+++ THE INPUT

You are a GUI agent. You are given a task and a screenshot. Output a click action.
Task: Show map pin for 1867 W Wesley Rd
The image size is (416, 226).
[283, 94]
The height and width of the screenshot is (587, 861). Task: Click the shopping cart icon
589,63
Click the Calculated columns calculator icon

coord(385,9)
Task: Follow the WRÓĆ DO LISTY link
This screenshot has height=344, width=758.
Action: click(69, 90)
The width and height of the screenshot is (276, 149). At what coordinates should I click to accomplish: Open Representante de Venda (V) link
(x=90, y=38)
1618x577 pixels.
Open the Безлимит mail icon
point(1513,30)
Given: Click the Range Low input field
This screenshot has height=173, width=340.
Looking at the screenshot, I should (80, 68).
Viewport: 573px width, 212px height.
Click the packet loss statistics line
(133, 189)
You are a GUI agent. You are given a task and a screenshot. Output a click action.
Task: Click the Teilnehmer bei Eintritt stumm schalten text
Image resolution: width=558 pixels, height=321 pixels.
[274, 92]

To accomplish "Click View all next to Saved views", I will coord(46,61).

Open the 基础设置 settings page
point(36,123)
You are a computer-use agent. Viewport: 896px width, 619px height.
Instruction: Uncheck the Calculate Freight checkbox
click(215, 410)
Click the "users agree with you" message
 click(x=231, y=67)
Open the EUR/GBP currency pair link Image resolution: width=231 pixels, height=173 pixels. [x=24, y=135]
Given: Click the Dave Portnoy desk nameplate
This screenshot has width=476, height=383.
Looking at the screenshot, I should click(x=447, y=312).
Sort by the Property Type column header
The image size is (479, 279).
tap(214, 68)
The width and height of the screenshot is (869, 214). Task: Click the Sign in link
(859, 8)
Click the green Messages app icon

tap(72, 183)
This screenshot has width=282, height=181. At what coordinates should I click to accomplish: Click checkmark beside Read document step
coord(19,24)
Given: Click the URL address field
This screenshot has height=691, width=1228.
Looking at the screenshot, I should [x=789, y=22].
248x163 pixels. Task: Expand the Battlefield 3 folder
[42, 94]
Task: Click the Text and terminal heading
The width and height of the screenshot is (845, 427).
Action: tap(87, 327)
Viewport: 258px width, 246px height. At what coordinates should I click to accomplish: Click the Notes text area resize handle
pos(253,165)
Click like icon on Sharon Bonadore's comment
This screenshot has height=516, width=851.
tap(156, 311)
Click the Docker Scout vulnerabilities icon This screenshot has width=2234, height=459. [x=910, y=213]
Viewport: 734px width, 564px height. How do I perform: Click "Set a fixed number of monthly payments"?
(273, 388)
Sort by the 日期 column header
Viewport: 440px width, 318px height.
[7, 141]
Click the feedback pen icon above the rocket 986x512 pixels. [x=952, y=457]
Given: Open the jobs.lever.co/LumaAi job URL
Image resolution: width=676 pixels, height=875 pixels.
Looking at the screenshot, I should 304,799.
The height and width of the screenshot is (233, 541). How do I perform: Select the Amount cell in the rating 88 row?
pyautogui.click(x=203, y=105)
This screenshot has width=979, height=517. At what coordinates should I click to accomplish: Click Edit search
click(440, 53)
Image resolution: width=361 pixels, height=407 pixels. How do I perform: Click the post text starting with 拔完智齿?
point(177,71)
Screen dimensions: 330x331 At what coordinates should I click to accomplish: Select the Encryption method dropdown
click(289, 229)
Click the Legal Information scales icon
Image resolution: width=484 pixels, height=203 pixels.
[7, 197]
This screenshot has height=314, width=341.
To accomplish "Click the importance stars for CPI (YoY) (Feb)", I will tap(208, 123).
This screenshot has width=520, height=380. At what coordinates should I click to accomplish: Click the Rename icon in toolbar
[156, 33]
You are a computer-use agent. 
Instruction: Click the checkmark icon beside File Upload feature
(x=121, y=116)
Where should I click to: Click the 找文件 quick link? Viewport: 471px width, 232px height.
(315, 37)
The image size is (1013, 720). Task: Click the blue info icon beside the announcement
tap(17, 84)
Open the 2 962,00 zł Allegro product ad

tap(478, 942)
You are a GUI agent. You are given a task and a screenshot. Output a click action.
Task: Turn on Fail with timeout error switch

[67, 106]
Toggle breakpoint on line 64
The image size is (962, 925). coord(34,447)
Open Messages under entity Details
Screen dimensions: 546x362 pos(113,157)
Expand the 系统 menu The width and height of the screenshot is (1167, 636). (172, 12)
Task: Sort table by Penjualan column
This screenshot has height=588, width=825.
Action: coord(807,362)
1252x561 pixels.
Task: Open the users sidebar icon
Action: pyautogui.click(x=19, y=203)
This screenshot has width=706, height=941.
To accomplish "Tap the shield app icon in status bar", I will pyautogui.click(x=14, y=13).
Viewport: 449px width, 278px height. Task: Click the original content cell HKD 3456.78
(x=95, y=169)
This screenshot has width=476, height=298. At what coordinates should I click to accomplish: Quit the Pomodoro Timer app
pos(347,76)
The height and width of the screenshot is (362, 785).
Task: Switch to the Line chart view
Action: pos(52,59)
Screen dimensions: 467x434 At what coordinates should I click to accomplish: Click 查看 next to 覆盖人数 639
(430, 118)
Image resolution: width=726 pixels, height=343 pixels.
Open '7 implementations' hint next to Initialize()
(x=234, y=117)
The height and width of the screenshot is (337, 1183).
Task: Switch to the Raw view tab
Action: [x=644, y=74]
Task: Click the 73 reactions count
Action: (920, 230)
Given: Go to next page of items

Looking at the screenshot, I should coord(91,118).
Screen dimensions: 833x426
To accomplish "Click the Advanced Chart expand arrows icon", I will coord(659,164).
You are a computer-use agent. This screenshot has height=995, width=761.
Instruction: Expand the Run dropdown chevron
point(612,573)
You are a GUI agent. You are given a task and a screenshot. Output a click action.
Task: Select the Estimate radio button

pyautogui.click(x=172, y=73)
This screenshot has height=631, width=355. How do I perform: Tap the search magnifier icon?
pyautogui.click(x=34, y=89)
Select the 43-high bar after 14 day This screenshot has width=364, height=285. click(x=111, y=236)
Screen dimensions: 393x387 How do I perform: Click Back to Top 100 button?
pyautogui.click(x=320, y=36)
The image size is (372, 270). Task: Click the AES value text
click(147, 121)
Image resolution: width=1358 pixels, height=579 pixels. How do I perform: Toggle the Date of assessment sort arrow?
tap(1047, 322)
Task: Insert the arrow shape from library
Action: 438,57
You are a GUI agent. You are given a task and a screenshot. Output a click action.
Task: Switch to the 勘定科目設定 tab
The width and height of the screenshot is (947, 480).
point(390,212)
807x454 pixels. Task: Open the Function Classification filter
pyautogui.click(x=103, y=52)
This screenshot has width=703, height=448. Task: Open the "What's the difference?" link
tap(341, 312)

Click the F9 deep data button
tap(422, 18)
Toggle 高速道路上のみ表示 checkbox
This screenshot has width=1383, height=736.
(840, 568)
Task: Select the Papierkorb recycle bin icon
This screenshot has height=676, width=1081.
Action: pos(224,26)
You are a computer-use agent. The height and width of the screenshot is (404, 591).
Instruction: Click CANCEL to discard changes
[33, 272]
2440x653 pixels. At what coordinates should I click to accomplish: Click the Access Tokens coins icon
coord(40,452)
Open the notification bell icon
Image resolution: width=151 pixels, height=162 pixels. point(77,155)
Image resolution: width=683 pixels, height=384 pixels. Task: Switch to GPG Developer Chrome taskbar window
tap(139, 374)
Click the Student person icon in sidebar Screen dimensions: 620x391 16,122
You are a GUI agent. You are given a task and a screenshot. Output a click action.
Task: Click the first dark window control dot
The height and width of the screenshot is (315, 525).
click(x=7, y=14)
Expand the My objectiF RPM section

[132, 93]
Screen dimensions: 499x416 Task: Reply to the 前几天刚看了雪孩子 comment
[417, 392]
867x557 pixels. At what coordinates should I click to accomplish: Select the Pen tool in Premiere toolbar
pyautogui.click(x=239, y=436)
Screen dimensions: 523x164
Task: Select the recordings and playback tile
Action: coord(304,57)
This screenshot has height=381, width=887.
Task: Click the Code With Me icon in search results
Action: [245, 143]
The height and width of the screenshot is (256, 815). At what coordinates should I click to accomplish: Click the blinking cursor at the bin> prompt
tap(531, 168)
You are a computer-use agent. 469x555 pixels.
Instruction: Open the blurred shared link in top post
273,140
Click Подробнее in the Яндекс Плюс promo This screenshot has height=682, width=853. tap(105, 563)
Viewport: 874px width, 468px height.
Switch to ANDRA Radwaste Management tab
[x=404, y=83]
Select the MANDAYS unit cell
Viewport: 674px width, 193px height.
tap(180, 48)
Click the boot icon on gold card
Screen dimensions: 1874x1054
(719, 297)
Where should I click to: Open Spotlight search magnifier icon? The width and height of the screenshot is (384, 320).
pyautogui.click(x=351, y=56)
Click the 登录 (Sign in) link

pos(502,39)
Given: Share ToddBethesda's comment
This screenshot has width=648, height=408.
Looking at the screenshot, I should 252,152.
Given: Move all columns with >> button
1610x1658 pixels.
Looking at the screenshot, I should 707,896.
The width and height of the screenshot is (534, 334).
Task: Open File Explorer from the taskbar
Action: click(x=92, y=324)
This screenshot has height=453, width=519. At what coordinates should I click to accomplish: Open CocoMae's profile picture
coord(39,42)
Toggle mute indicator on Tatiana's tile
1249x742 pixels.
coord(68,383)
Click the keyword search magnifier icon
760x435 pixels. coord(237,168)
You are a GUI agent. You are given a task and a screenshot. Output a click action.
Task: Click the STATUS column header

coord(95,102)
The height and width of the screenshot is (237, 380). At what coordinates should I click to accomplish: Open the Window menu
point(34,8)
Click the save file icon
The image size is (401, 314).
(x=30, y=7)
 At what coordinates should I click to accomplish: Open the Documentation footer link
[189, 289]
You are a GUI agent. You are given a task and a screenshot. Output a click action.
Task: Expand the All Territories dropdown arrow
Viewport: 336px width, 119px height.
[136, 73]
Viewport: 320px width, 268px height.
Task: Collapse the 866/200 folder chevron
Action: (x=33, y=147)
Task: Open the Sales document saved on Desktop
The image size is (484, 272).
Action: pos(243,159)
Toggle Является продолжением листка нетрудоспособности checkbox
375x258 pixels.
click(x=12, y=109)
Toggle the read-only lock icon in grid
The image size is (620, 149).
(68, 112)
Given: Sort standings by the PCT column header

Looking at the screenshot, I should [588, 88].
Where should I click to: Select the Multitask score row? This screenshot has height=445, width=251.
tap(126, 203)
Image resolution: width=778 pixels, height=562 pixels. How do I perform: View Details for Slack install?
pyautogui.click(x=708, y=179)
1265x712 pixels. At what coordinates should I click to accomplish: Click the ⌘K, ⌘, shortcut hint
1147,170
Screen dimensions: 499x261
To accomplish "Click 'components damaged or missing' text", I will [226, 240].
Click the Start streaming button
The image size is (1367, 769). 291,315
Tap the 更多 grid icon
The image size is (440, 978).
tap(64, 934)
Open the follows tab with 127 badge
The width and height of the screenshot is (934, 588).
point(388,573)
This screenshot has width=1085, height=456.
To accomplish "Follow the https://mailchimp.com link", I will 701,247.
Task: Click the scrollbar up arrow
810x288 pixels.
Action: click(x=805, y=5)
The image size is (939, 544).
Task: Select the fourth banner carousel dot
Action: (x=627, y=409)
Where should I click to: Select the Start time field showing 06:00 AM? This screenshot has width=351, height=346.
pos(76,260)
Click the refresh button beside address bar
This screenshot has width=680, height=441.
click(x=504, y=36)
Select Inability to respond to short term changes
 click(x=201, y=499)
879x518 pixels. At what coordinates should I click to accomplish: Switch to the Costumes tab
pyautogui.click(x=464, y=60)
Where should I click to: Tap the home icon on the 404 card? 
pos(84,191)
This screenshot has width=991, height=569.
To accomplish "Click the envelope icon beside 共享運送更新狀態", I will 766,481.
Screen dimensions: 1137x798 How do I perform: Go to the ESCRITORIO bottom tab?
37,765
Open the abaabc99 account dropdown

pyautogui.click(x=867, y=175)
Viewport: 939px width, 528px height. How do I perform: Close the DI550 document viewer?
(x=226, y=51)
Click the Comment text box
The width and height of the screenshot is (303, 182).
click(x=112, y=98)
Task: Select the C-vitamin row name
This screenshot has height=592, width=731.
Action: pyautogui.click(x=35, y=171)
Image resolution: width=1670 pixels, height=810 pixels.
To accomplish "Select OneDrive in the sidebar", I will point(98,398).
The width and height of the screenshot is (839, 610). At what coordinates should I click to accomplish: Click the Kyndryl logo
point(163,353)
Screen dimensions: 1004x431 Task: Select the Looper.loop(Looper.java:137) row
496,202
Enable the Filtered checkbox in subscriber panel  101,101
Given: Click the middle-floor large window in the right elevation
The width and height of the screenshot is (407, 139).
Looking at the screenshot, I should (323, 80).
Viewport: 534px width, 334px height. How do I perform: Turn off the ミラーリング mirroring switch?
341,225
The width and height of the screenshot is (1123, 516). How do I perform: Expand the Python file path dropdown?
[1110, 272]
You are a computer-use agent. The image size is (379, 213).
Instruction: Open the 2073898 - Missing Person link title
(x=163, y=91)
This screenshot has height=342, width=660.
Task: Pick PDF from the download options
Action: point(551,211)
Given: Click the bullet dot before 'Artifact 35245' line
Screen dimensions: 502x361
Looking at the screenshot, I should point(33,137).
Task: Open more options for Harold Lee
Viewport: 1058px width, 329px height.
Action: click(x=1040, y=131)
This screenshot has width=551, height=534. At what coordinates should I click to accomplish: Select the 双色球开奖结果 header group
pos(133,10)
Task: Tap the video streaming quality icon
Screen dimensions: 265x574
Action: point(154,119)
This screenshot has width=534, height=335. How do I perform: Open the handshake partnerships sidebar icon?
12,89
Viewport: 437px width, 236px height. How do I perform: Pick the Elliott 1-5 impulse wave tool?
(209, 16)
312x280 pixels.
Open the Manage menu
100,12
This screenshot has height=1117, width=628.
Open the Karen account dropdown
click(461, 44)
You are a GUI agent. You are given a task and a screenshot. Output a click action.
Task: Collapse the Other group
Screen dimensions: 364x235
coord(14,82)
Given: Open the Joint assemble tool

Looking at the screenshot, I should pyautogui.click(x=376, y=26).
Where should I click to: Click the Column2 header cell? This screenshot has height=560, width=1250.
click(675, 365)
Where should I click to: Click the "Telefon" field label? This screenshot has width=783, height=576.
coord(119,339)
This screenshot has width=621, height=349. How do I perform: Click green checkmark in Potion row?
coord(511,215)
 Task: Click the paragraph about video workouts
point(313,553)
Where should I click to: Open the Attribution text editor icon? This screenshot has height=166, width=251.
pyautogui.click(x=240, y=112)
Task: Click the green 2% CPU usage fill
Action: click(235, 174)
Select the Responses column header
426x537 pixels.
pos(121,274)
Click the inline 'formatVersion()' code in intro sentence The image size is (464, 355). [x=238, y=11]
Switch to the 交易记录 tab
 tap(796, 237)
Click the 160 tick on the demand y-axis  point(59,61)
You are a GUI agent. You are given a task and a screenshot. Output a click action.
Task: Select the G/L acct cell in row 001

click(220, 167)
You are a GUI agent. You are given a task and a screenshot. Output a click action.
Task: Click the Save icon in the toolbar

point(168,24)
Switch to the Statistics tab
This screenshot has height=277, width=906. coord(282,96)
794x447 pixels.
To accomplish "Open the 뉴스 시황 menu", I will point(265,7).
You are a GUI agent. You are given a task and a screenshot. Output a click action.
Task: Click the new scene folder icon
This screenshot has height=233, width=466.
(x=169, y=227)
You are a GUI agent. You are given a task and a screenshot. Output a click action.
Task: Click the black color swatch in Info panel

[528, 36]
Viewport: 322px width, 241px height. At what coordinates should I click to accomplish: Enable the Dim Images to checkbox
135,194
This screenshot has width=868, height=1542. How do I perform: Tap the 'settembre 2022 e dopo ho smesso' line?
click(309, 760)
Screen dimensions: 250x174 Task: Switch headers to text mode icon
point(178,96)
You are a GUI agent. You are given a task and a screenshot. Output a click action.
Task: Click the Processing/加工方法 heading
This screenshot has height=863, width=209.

++++++

▶ _GOAL OF THE EXERCISE_
Go line by line through the records and copy those that contain the word "heading".

▶ _ANSWER TO THE PROBLEM_
Task: Click the Text and terminal heading
Task: Click the Processing/加工方法 heading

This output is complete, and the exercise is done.